The question is what we look for. Do we really want to get results, or just sit quietly at home and being liked? They will like us as poor people, who beg for bread, or they would dislike us and we could go to the grocery store and live in dignity.

The upcoming elections have awakened some members of the disabled organizations, who want to run for the Knesset. Their way is to step upon corpses, and they go out against the Panthers, against anyone who acts, because their main reason is the public opinion.

So think now, each one with himself, what do you prefer. Being liked by the audience, but remaining in poverty, or being disliked by the audience, but being able to go to the grocery store, buy medicine and live in dignity.

If most of the disabled public tells me that it prefers to be liked when it sits at home quietly and does not speak, I will accept it. I will stop the struggle, following the majority. If most of the disabled people tells me that we have to continue to fight and would not care what they think about us, because we care about the disabled and the elderly, not what the healthy people think about us, we will continue to intensify the struggle.

Yesterday, on railway, it was a step up. To this day, we have not been evicted forcibly. From now and on, these images would repeat themselves time after time. It depends on you. Have a wonderful day for everyone." Similar words were said in the television show "Talk of the day" with Lucy Aharish on 21 November 2018, and Aharish said her opinion against the lawmakers. On 26 November 2018, Cohen made an additional speech, and talked about the misleading which has been made by the government.

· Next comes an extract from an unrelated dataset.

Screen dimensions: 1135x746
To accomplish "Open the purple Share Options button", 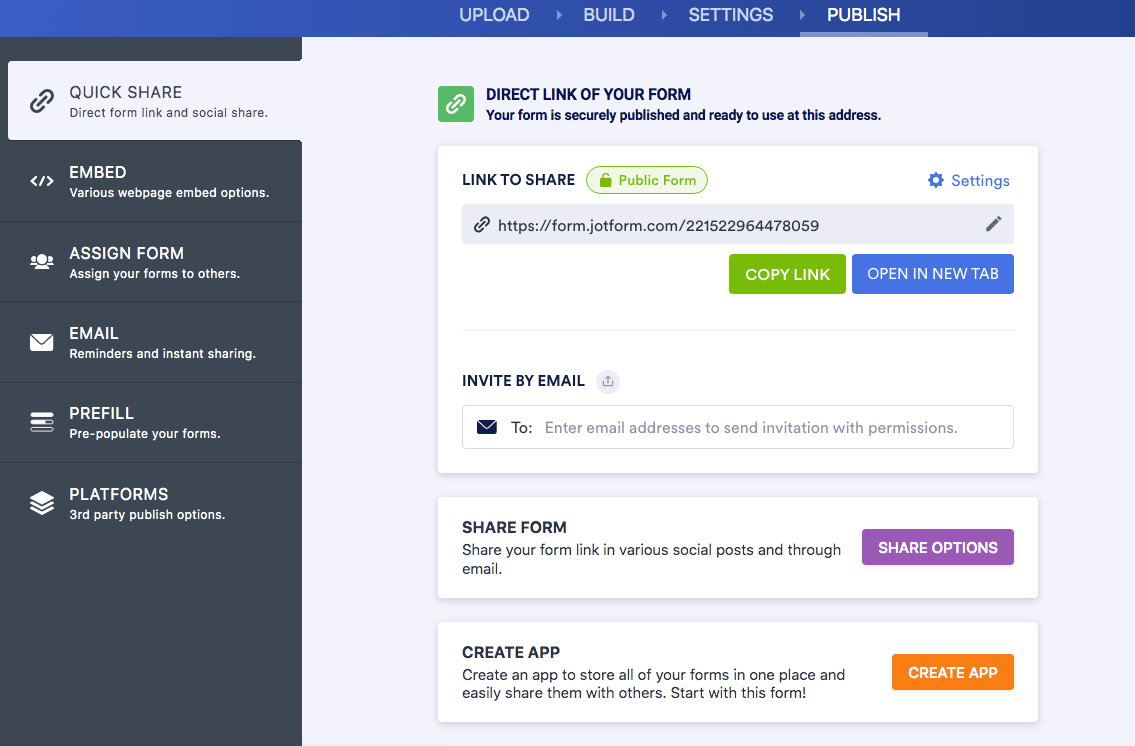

The legislation determined that at the end of 2019, the disabled people would accept at least 3,700 ILS. Due to the April 2019 Israeli legislative election and the September 2019 Israeli legislative election, a provisional government could not approve such an extra budget, in the amount of billions of shekels. As a result, the disabled people initiated a demonstration in Tel Aviv on 31 October 2019.